-- BEGIN SUPPLIED PASSAGE --
Beamforming can be used for radio or sound waves. It has found numerous applications in radar, sonar, seismology, wireless communications, radio astronomy, acoustics and biomedicine. Adaptive beamforming is used to detect and estimate the signal of interest at the output of a sensor array by means of optimal (e.g. least-squares) spatial filtering and interference rejection.
To change the directionality of the array when transmitting, a beamformer controls the phase and relative amplitude of the signal at each transmitter, in order to create a pattern of constructive and destructive interference in the wavefront. When receiving, information from different sensors is combined in a way where the expected pattern of radiation is preferentially observed.
For example, in sonar, to send a sharp pulse of underwater sound towards a ship in the distance, simply simultaneously transmitting that sharp pulse from every sonar projector in an array fails because the ship will first hear the pulse from the speaker that happens to be nearest the ship, then later pulses from speakers that happen to be further from the ship. The beamforming technique involves sending the pulse from each projector at slightly different times (the projector closest to the ship last), so that every pulse hits the ship at exactly the same time, producing the effect of a single strong pulse from a single powerful projector. The same technique can be carried out in air using loudspeakers, or in radar/radio using antennas.
In passive sonar, and in reception in active sonar, the beamforming technique involves combining delayed signals from each hydrophone at slightly different times (the hydrophone closest to the target will be combined after the longest delay), so that every signal reaches the output at exactly the same time, making one loud signal, as if the signal came from a single, very sensitive hydrophone. Receive beamforming can also be used with microphones or radar antennas.
With narrowband systems the time delay is equivalent to a "phase shift", so in this case the array of antennas, each one shifted a slightly different amount, is called a phased array. A narrow band system, typical of radars, is one where the bandwidth is only a small fraction of the center frequency. With wideband systems this approximation no longer holds, which is typical in sonars.
In the receive beamformer the signal from each antenna may be amplified by a different "weight." Different weighting patterns (e.g., Dolph–Chebyshev) can be used to achieve the desired sensitivity patterns. A main lobe is produced together with nulls and sidelobes. As well as controlling the main lobe width (beamwidth) and the sidelobe levels, the position of a null can be controlled. This is useful to ignore noise or jammers in one particular direction, while listening for events in other directions. A similar result can be obtained on transmission.
For the full mathematics on directing beams using amplitude and phase shifts, see the mathematical section in phased array.
-- END SUPPLIED PASSAGE --
-- BEGIN DATASET CONTENT --
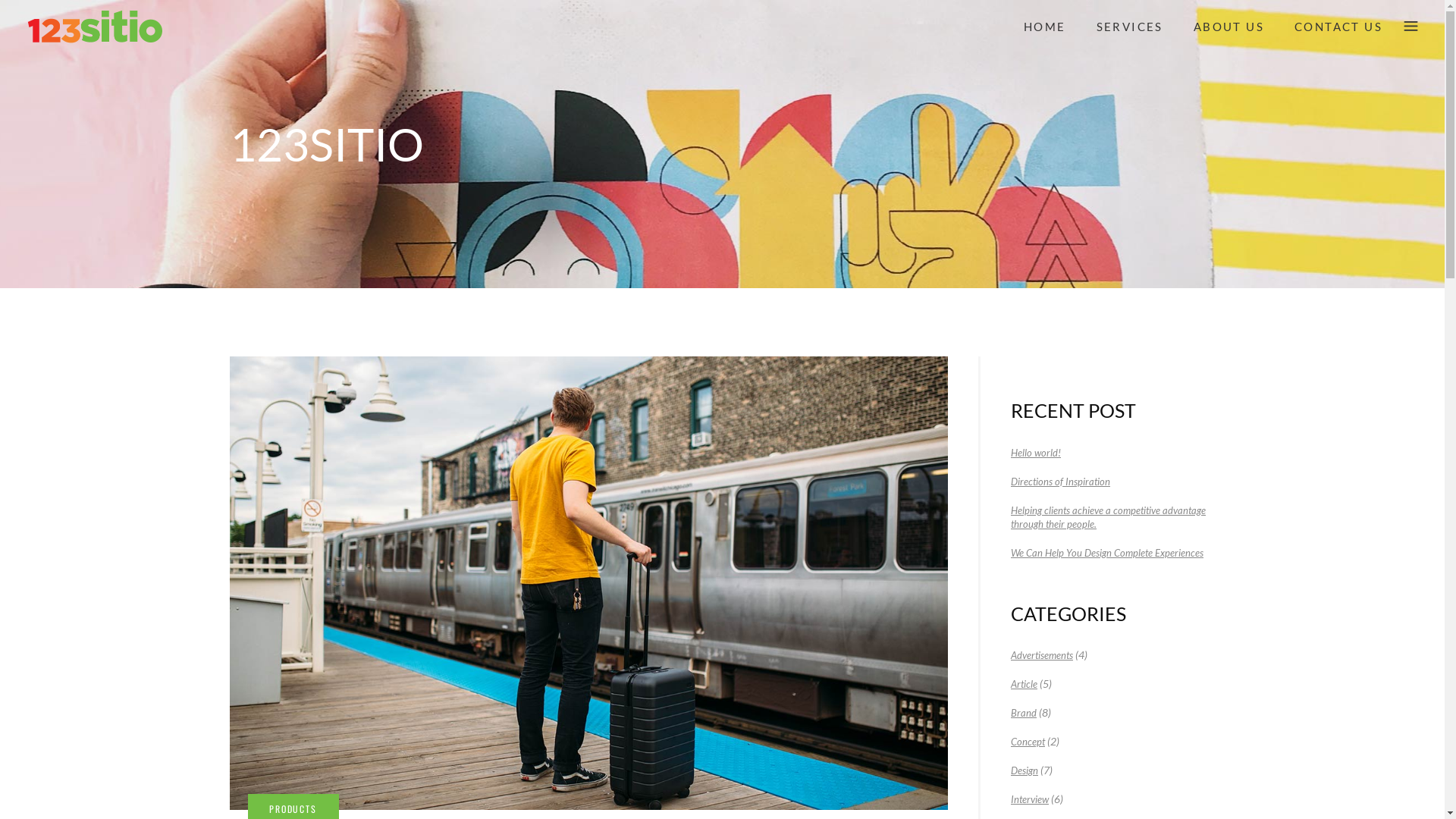  What do you see at coordinates (1024, 684) in the screenshot?
I see `'Article'` at bounding box center [1024, 684].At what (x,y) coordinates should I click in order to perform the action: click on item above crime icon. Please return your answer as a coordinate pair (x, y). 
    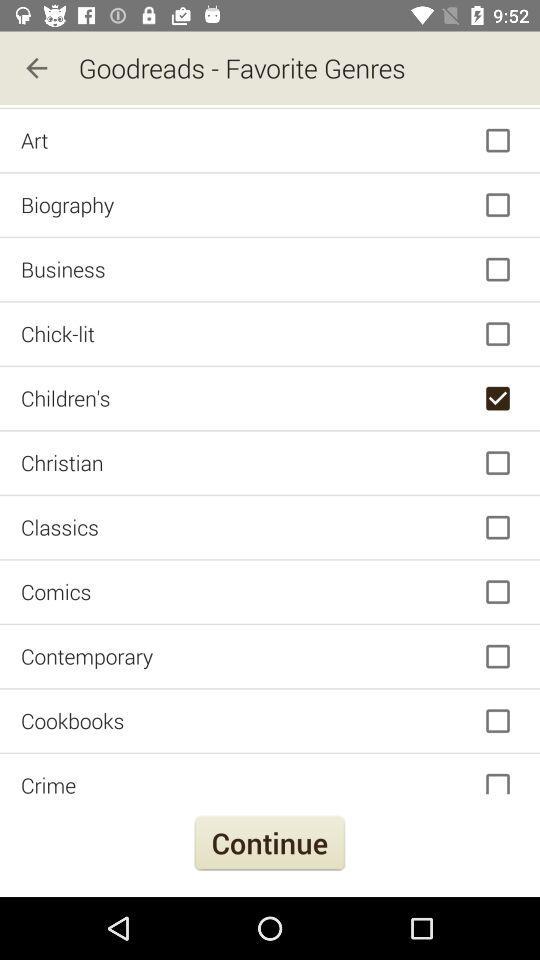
-- END DATASET CONTENT --
WHAT IS NEEDED :: Can you continue the beamforming passage from its last sentence?

EXERCISE RESPONSE ::
Beamforming techniques can be broadly divided into two categories:
Conventional beamformers, such as the Butler matrix, use a fixed set of weightings and time-delays (or phasings) to combine the signals from the sensors in the array, primarily using only information about the location of the sensors in space and the wave directions of interest. In contrast, adaptive beamforming techniques (e.g., MUSIC, SAMV) generally combine this information with properties of the signals actually received by the array, typically to improve rejection of unwanted signals from other directions. This process may be carried out in either the time or the frequency domain.
As the name indicates, an adaptive beamformer is able to automatically adapt its response to different situations. Some criterion has to be set up to allow the adaptation to proceed such as minimizing the total noise output. Because of the variation of noise with frequency, in wide band systems it may be desirable to carry out the process in the frequency domain.
Beamforming can be computationally intensive. Sonar phased array has a data rate low enough that it can be processed in real time in software, which is flexible enough to transmit or receive in several directions at once. In contrast, radar phased array has a data rate so high that it usually requires dedicated hardware processing, which is hard-wired to transmit or receive in only one direction at a time. However, newer field programmable gate arrays are fast enough to handle radar data in real time, and can be quickly re-programmed like software, blurring the hardware/software distinction.
Sonar beamforming utilizes a similar technique to electromagnetic beamforming, but varies considerably in implementation details. Sonar applications vary from 1 Hz to as high as 2 MHz, and array elements may be few and large, or number in the hundreds yet very small. This will shift sonar beamforming design efforts significantly between demands of such system components as the "front end" (transducers, pre-amplifiers and digitizers) and the actual beamformer computational hardware downstream. High frequency, focused beam, multi-element imaging-search sonars and acoustic cameras often implement fifth-order spatial processing that places strains equivalent to Aegis radar demands on the processors.
Many sonar systems, such as on torpedoes, are made up of arrays of up to 100 elements that must accomplish beam steering over a 100 degree field of view and work in both active and passive modes.
Sonar arrays are used both actively and passively in 1-, 2-, and 3-dimensional arrays.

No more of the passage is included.